→ **PROVIDED PASSAGE**
=======
Reading about this holocaust survivor’s discovery of missing family via DNA had me crying –
http://www.ynetnews.com/articles/0,7340,L-4589762,00.html – but it also got me thinking about how few jewish DNA success stories there are. Perhaps that is changing now that more people are testing.
The screenshot at the left is from facebook page A7734 about Menachem’s search. It shows him and the genealogist who helped him, looking at the first picture of his parents he had ever seen.
Frankly, success stories with jewish DNA are rare. I have none to report from my family. I emailed all my Ashkenazi researching friends to see if anyone had a good success story. Not very many are out there. If you have one, please send it along.
The endogamous nature of jewish DNA is part of the problem. Everyone looks like a close relative in the DNA matching. Another part of the problem is that so few Ashkenazim know their ancestors past their great-grandparents. Too many records were destroyed in WWII, among other problems researching.
In my experience, if an Ashkenazi Jewish (AJ) DNA match is not showing as a 2nd cousin or better it is unlikely that you will find the relationship. An experienced Israeli researcher told me to ignore anyone without at least one long segment match of 23 cM.
Below are a few tips from search angel Gaye Tannenbaum who frequently works with AJ DNA.
=======
→ **RECORDED INFORMATION**

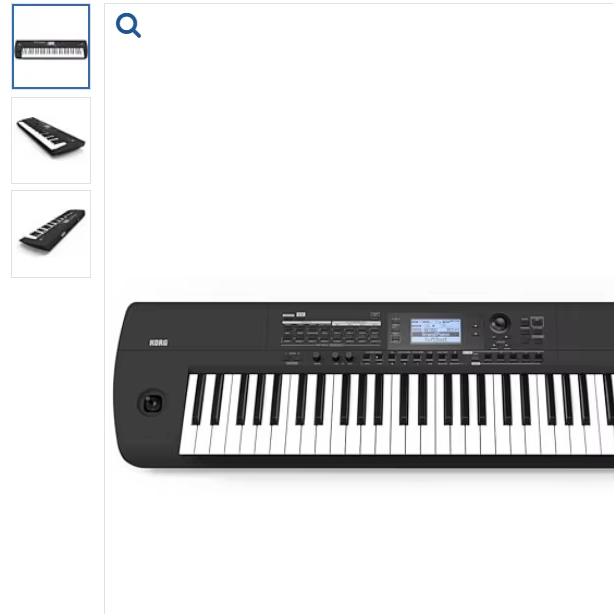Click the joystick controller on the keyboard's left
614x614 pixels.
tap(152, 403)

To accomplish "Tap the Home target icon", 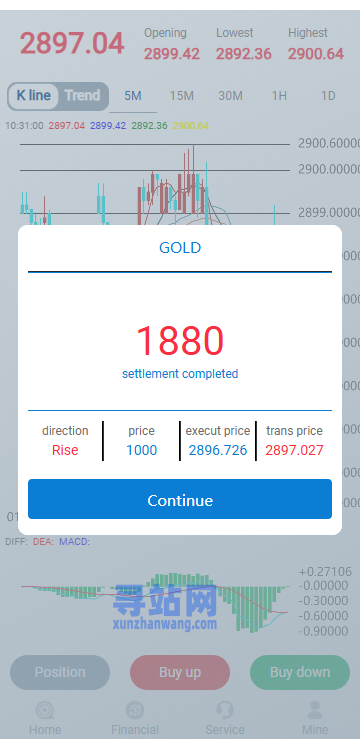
=======
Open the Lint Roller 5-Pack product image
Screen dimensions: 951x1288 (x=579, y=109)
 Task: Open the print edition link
=======
→ **DIRECTIONS FOR THIS TASK**
Restate the post on Jewish DNA from "Reading about this" up to and including "had ever seen.", swapping "genealogist" for "researcher".

→ **ANSWER FOR THE TASK**
Reading about this holocaust survivor’s discovery of missing family via DNA had me crying –
http://www.ynetnews.com/articles/0,7340,L-4589762,00.html – but it also got me thinking about how few jewish DNA success stories there are. Perhaps that is changing now that more people are testing.
The screenshot at the left is from facebook page A7734 about Menachem’s search. It shows him and the researcher who helped him, looking at the first picture of his parents he had ever seen.